Inez became the councilmember for the 9th New York City Council District in 2006, serving the communities of Central Harlem, Morningside Heights, East Harlem and parts of the Upper West Side. As a newly elected council member, Inez was appointed majority whip and chair of the Committee on Standards and Ethics. She became the first African-American woman in the history of the New York City Council to be appointed to the positions of deputy majority leader and chair of the Subcommittee on Planning, Dispositions and Concessions.

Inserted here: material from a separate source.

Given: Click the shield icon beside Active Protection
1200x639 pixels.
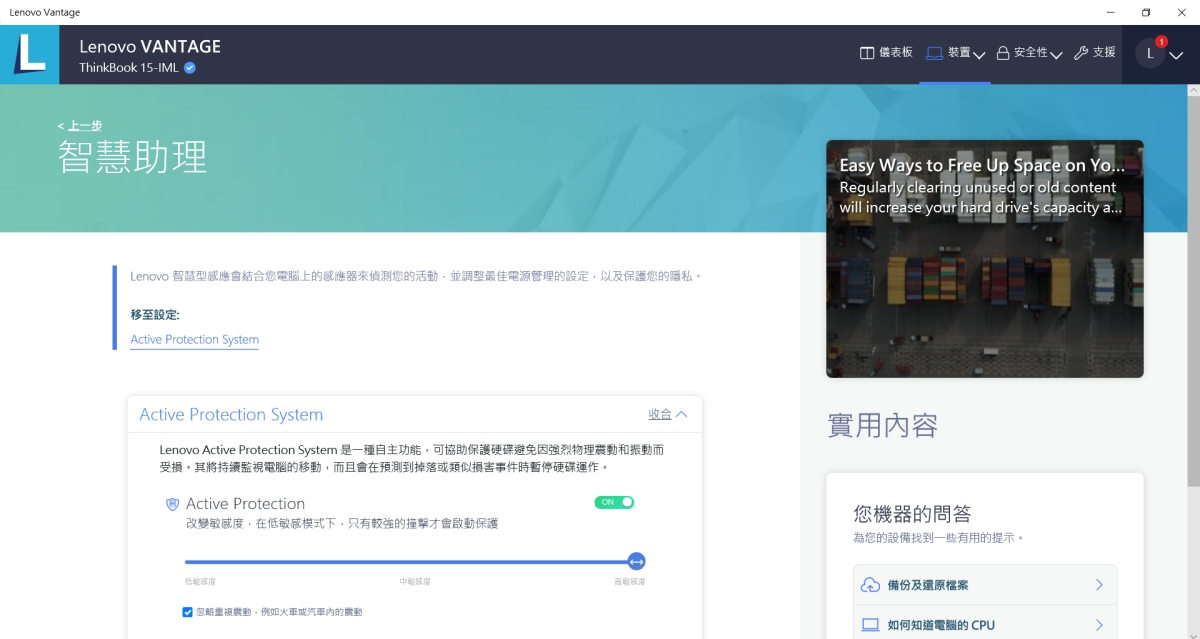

In August 2013, the New York Post wrote a series of articles detailing Inez Dicken's history as a landlord.  As of July 2013, she had $265,000 in unpaid code violations dating as far back as 2004, earning her a spot on the Public Advocate's "Worst Landlord's Watch List."  She had previously voted to improve "slumlord accountability."

New York Assembly
In 2016, Assemblyman Keith L. T. Wright, who had served in the Assembly for over 25 years, announced he would run to succeed long-time Congressman Charlie Rangel.  However, his campaign was unsuccessful, losing to state Senator Adriano Espaillat in a very close race.  While Wright had the opportunity to again run for his Assembly seat, he had promised not to, and instead retired to the private sector.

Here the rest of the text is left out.